Donald Trump Jr., the eldest son of President Donald Trump, met with a Russian lawyer during the 2016 campaign after being promised damaging information about presidential opponent Hillary Clinton.
Then-campaign chairman Paul Manafort and Trump's son-in-law and adviser, Jared Kushner, were also present at the meeting, the New York Times reported, citing three anonymous White House advisers and two others with knowledge of the meeting.
Trump Jr. did not tell Kushner or Manafort about the purpose of the meeting at the time.
The meeting took place at Trump Tower on June 9, 2016. It is the first meeting confirmed to involve both members of the Trump campaign's inner circle and anyone affiliated with Russia.
Both Kushner and Manafort recently disclosed the existence of the meeting, though not its purpose, in government documents. When asked about the meeting on Saturday, Trump Jr. initially said it was about Russian adoption, a claim repeated by White House chief of staff Reince Priebus among others.
The Russian lawyer, Natalia Veselnitskaya, was likely in the United States defending a Russian corporate client in a case brought by U.S. prosecutors. It is not clear whether she actually provided any compromising information about Clinton to the Trump team.
Trump Jr. said that he met with Veselnitskaya at the request of an acquaintance he knew through the 2013 Miss Universe pageant. Two Times sources identified the acquaintance as Rob Goldstone, a former tabloid journalist. Trump Jr. described the meeting as fruitless.
"After pleasantries were exchanged, the woman stated that she had information that individuals connected to Russia were funding the Democratic National Committee and supporting Mrs. Clinton. Her statements were vague, ambiguous, and made no sense.
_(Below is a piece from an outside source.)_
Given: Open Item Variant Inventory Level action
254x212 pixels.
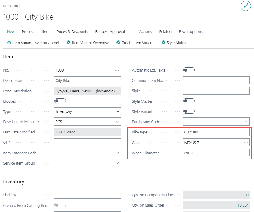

No details or supporting information was provided or even offered. It quickly became clear that she had no meaningful information," Trump Jr. told the Times.
Veselnitskaya then turned the conversation to adoption and the 2012 Magnitsky Act, a U.S. law that blacklisted suspected Russian human rights abusers. In response to the law, Russian President Vladimir Putin blocked Americans from adopting Russian children.
"It became clear to me that this was the true agenda all along and that the claims of potentially helpful information were a pretext for the meeting," Trump Jr. said.
The Times described Veselnitskaya as "best known for mounting a multipronged attack against the Magnitsky Act."
In a statement to the Times, Veselnitskaya denied that the meeting had anything to do with the presidential campaign. She also insisted that she "never acted on behalf of the Russian government" and "never discussed any of these matters with any representative of the Russian government."
A spokesman for the president told the Times that Trump "was not aware of and did not attend the meeting."
UPDATED 10:02 A.M.: This story was updated to clarify that the Magnitsky Act was focused on human rights abusers and not adoption; it caused Vladimir Putin to block American adoptions of Russians. An earlier version of this post did not make that distinction sufficiently clear.